Impressive, no? And the non-theme fill holds up its end of the bargain quite convincingly as well. Allow me to ADD TO [Expand upon] this by pointing out:
•COSMIC [Way out there], which is also a good way to describe the way Michael Richards portrayed COSMO [Kramer on "Seinfeld"];
•A cushy INNERSOLE [Podiatrist's recommendation] may make it more comfortable for "Leadfoot" to put that pedal-to-the-medal. Let's just hope that's not the way the [Prom night rental] LIMO is handled. Or the BMW [Audi alternative] or even any remaining OMNIS [Bygone Dodges];
•A PEEKER is [One who looks in advance]—though my first thought for this was (the too-long) SEERESS. Nice seeing peeker next to PEERESS [Lady in the House of Lords, e.g.];
•[Came through slowly] is SEEPED IN; HIE, on the other hand, carries with it the connotation of speed [Get going]. It's also a homophone for high, which is something you might get on LSD [Psychedelic drug]—and which overlaps hie;
•In the animated series based on the book, LILAC [Purple shade] is also the name of Harold's dog. He of the purple crayon. He was a COLORER [Child with a box of crayons] (or one that we know about anyway...) with a penchant for purple;
•BLITHE is a beautiful word, isn't it? And it's clued beautifully, too, [Like a carefree spirit]; finally, a question to ponder:
•What kind of shirt is worn under a G-SUIT [NASA gear]? (I'm thinking a t-shirt. With a v-neck...)

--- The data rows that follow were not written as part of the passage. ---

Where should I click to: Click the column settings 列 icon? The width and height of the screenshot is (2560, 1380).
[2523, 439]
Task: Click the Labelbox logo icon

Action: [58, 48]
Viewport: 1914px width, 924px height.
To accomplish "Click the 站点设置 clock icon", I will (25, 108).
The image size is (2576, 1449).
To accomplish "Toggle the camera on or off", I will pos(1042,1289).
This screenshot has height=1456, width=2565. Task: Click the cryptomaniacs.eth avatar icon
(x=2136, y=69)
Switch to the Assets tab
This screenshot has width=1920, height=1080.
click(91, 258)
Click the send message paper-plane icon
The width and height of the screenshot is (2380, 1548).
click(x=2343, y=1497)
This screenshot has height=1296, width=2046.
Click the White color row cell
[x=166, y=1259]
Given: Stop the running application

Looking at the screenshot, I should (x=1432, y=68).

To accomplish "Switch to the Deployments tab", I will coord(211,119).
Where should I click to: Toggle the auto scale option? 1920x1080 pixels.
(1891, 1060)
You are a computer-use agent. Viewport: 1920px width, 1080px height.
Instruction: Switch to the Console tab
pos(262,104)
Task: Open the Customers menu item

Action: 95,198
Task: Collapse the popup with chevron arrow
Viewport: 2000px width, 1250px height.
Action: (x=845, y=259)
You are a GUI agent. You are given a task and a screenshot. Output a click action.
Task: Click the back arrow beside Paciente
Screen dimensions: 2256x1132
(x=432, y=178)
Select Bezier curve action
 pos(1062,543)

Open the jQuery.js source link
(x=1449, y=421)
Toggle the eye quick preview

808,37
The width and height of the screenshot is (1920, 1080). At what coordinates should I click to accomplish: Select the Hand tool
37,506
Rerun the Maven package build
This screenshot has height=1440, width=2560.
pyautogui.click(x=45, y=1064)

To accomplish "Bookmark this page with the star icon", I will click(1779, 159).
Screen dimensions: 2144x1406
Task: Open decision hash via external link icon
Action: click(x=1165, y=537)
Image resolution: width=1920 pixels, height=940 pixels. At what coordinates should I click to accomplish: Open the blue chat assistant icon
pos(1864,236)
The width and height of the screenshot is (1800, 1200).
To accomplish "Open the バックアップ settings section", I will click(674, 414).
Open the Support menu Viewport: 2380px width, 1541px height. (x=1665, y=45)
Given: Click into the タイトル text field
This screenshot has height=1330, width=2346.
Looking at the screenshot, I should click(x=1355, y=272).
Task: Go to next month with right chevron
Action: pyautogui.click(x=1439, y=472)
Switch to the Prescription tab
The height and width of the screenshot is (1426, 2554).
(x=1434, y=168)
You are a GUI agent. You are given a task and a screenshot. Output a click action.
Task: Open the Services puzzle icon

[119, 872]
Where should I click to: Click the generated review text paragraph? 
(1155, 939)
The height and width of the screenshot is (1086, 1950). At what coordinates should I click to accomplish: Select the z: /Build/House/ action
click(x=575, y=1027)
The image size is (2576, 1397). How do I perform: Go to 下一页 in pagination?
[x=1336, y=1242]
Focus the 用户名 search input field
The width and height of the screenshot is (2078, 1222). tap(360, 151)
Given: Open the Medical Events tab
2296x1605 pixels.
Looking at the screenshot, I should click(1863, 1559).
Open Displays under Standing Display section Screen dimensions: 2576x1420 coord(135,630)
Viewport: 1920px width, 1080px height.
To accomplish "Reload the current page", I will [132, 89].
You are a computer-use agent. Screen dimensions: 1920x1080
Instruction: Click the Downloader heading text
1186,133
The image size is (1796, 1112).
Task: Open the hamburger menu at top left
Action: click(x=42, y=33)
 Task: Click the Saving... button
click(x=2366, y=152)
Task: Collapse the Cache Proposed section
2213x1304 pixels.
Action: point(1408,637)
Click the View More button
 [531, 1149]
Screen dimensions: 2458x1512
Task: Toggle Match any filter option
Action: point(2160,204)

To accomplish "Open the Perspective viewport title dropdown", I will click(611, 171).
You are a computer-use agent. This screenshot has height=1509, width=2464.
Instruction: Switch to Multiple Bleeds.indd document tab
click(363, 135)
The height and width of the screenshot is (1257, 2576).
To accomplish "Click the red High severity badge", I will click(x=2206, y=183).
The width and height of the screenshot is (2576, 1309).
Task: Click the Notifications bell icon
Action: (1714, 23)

Dan Naddor's Los Angeles Times crossword
Alas, there's not a familiar phrase that ends with lewd, so the five rhyming spellings we get are UED, OOHED, EWED, UDE, and OOD:
• 17A. [Lost it] clues CAME UNGLUED.
• 25A. POOH-POOHED means [Dismissed out of hand].
• 37A. [Like Starbucks coffee, every 30 minutes] is FRESHLY BREWED. Rumor has it the coffee will still taste burned no matter how fresh it is.
• 48A. "BUMMER, DUDE" is clued with ["That's too bad, man"].
• 60A. TAKEOUT FOOD is an ["I don't feel like cooking" option].
With a half dozen 8-letter answers (plus a bunch of 6s and a couple 7s) in the fill, we don't have the same tired 4x4 chunks of grid. Highlights: the [Austin Powers catchphrase] "Oh, BEHAVE!"; SPANDEX, that [Stretchy fabric]; and FRÄULEIN, a [German miss]. Sound-wise, I also like IGLOO crossing UNGLUED.